# Exercise requirements
**1)** List the cold-pressed oils named in the text about Pune shopkeepers and drivers.
**2)** In the text about Pune shopkeepers and drivers, what did the oil shop do with the oil this time, instead of expecting the customer to bring their own cans and bottles?

─── Text extract ───

The same mellow mood was apparent at the cold-pressed oil merchant’s shop. I was on the earlier Pune shopping mode - when it got close to 1 pm, you had to simply give up on the idea of finishing your chores and shopping list in time. Now as I approached his shop and saw the wooden shutters being unfurled for a full shut-down, I thought I would save myself the indignity of being shooed away, and simply stopped on the pavement. The young man (possibly third generation there) who saw me, and the elderly shop assistant, smiled and reopened the doors (believe me, I am not making this up). On top of it, where earlier you were expected to bring your own little cans and bottles, or else go home without your fragrant cold-pressed til and coconut and groundnut oils, this time they pouched it for me. Customer convenience, smiles, consideration and mellow conversations...you better believe it, it’s the softer face of the third-gen Pune shopowner.
Now whether it was this sweetness and light that put me in a good mood, or whether things all around me are getting a little, little bit gentler, I don’t know. But I get the feeling that there is also an increasing tribe of polite drivers on the road too. Suddenly it feels as if I’m not the only one giving way, waving other cars on when they’re stuck at a U-turn, and slowing down or halting completely for pedestrians. I’ve been encountering quite a few others who will do that too, on the road. Somebody pinch me!

─── Data ───

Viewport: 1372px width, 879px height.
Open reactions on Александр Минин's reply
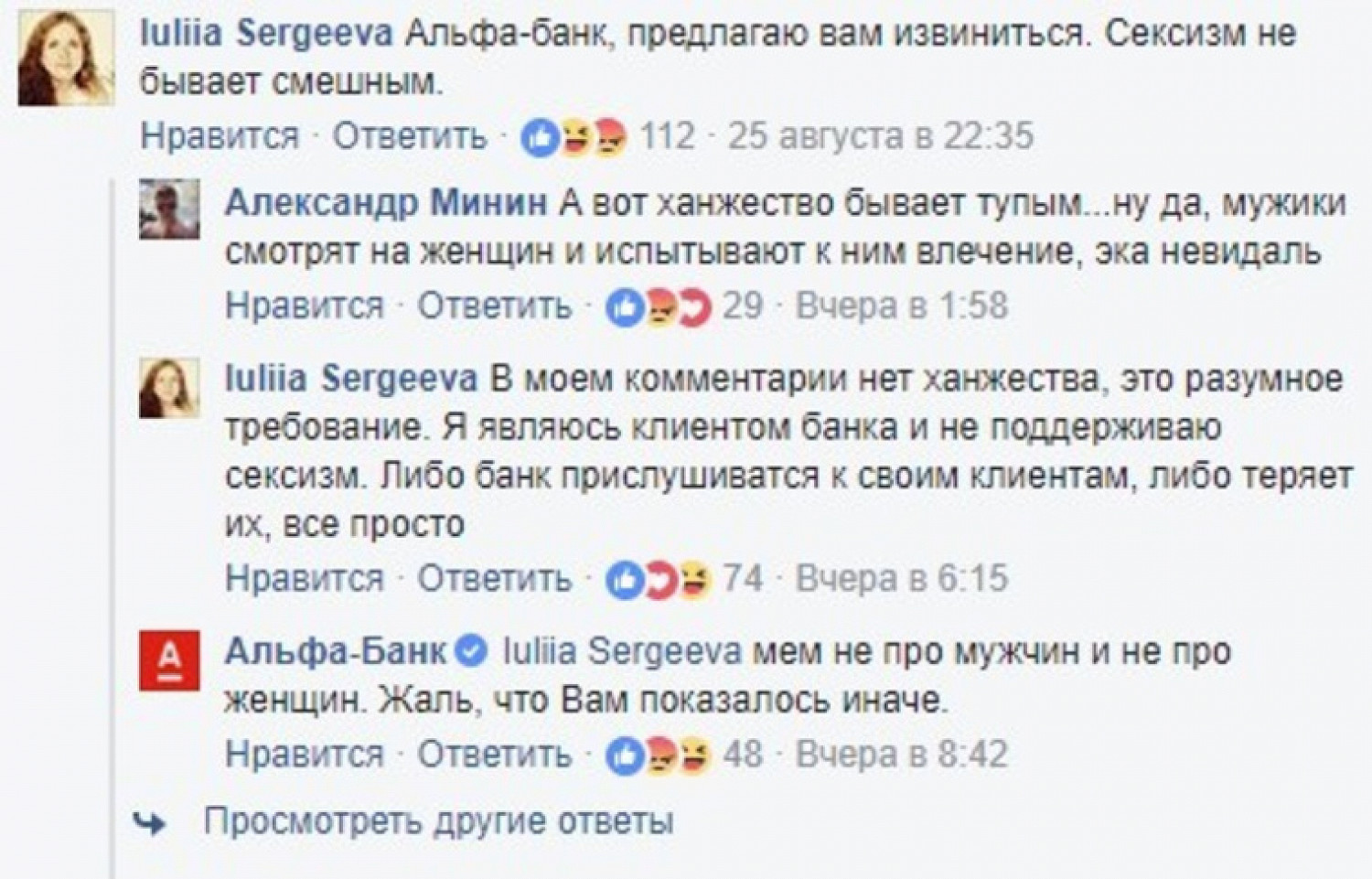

───

# Solutions below
**1)** til, coconut, groundnut

**2)** They pouched it.